__Aim of the task__. Rewrite the data records below, replacing "Given" with "Goal" wherever it occurs and leaving everything else as it is.

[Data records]

<<<<

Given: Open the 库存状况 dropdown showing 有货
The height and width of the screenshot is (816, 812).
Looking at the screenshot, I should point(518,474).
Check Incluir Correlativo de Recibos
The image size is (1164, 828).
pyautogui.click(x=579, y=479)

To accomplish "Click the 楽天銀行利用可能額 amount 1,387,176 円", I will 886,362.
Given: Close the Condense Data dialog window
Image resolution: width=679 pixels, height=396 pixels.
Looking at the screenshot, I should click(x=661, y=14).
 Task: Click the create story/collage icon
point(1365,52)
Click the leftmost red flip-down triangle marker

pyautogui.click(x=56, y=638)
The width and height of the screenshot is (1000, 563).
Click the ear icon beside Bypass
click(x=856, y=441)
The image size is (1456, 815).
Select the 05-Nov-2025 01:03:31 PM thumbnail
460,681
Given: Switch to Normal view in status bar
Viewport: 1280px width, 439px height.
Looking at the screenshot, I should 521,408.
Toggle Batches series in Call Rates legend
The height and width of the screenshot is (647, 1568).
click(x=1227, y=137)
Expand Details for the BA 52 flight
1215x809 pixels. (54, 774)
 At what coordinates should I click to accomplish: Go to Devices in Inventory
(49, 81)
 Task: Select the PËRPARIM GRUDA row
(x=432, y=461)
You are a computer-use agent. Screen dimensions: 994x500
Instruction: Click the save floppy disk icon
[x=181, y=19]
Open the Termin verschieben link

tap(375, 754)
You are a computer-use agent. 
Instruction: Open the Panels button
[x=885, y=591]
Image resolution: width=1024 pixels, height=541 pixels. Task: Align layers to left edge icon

>>>>

__Task solution__.
Goal: Open the 库存状况 dropdown showing 有货
The height and width of the screenshot is (816, 812).
Looking at the screenshot, I should point(518,474).
Check Incluir Correlativo de Recibos
The image size is (1164, 828).
pyautogui.click(x=579, y=479)

To accomplish "Click the 楽天銀行利用可能額 amount 1,387,176 円", I will 886,362.
Goal: Close the Condense Data dialog window
Image resolution: width=679 pixels, height=396 pixels.
Looking at the screenshot, I should click(x=661, y=14).
 Task: Click the create story/collage icon
point(1365,52)
Click the leftmost red flip-down triangle marker

pyautogui.click(x=56, y=638)
The width and height of the screenshot is (1000, 563).
Click the ear icon beside Bypass
click(x=856, y=441)
The image size is (1456, 815).
Select the 05-Nov-2025 01:03:31 PM thumbnail
460,681
Goal: Switch to Normal view in status bar
Viewport: 1280px width, 439px height.
Looking at the screenshot, I should 521,408.
Toggle Batches series in Call Rates legend
The height and width of the screenshot is (647, 1568).
click(x=1227, y=137)
Expand Details for the BA 52 flight
1215x809 pixels. (54, 774)
 At what coordinates should I click to accomplish: Go to Devices in Inventory
(49, 81)
 Task: Select the PËRPARIM GRUDA row
(x=432, y=461)
You are a computer-use agent. Screen dimensions: 994x500
Instruction: Click the save floppy disk icon
[x=181, y=19]
Open the Termin verschieben link

tap(375, 754)
You are a computer-use agent. 
Instruction: Open the Panels button
[x=885, y=591]
Image resolution: width=1024 pixels, height=541 pixels. Task: Align layers to left edge icon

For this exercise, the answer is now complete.